Anika Rahman's picture

On Friday, if we finally have the opportunity to watch the first debate between the now official candidates for President of the United States, we will no doubt hear questions about each candidate's views on foreign policy. We Americans tend to think of foreign policy in terms of war, terrorism, international trade and today, perhaps financial policy. Few of us think of U.S. assistance to combat extreme poverty in Africa as an important part of our foreign policy.  

As a country, we view U.S. assistance for global women's heath programs as important, but not necessary to our own interests. This is because we have somehow divorced "people" from foreign policy; it is as if a small group of people in power in other countries generate all the issues that must be addressed by our government. And further, we have separated "women" from the larger body of citizens.   Why address merely women's issues when we can address a nation's issues? 

It's true that women have particular needs that are distinctly different than the needs of an entire population. Everybody needs clean water; yet only women can die from childbirth. Also, the needs of women are so intrinsically tied up in the needs of families, communities and nations that it's absurd to consider "women's issues" apart.   Women are the fabric of a nation.  It is ridiculous to think that women should be invisible when we deal with poverty alleviation, conflict, global relief and environmental pressures, all of which lend themselves to peace and stability (or a lack thereof).  Women are disproportionately affected by all these calamities.  Nations can only develop economically so far without the participation of half of their citizens.

But we can't expect women to be a significant part of any solution if they exist in a society in which it is considered easier and cheaper to get a new wife than to save the one who is hemorrhaging from childbirth. So we can't say that women's health is what we will get to after we have a handle on education. Because in the society I've described, the girls aren't going to school any time soon.     

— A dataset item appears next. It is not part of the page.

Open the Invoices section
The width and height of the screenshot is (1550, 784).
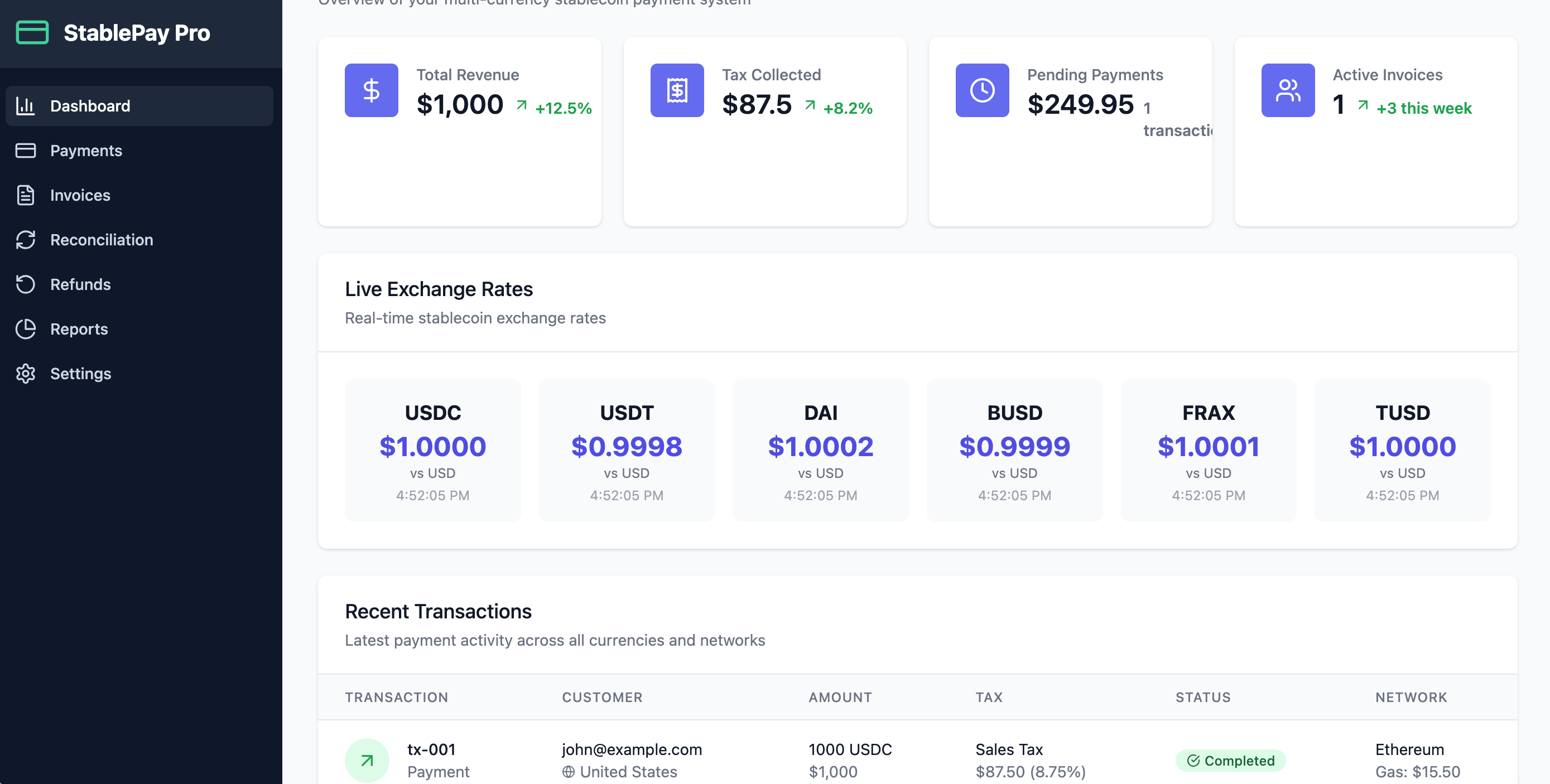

For the U.S. to be a significant part of the solution that elevates the status of women and all that such progress entails, our foreign policy has to start dealing with the realities of women's lives instead of attempting to legislate morality. Just about everybody agrees the rate at which women around the world die from preventable causes of pregnancy and childbirth is a tragedy. But the fact is that keeping women alive includes contraception. In much of the world, contraception actually saves women's lives by allowing girls to delay childbearing and by permitting undernourished women to space their children. A leader may debate the morality of contraception in his or her private views, but those views will eventually crash into the morality of letting hundreds of thousands of women die needlessly. It's best to leave that philosophical debate to the person whose life hangs in the balance.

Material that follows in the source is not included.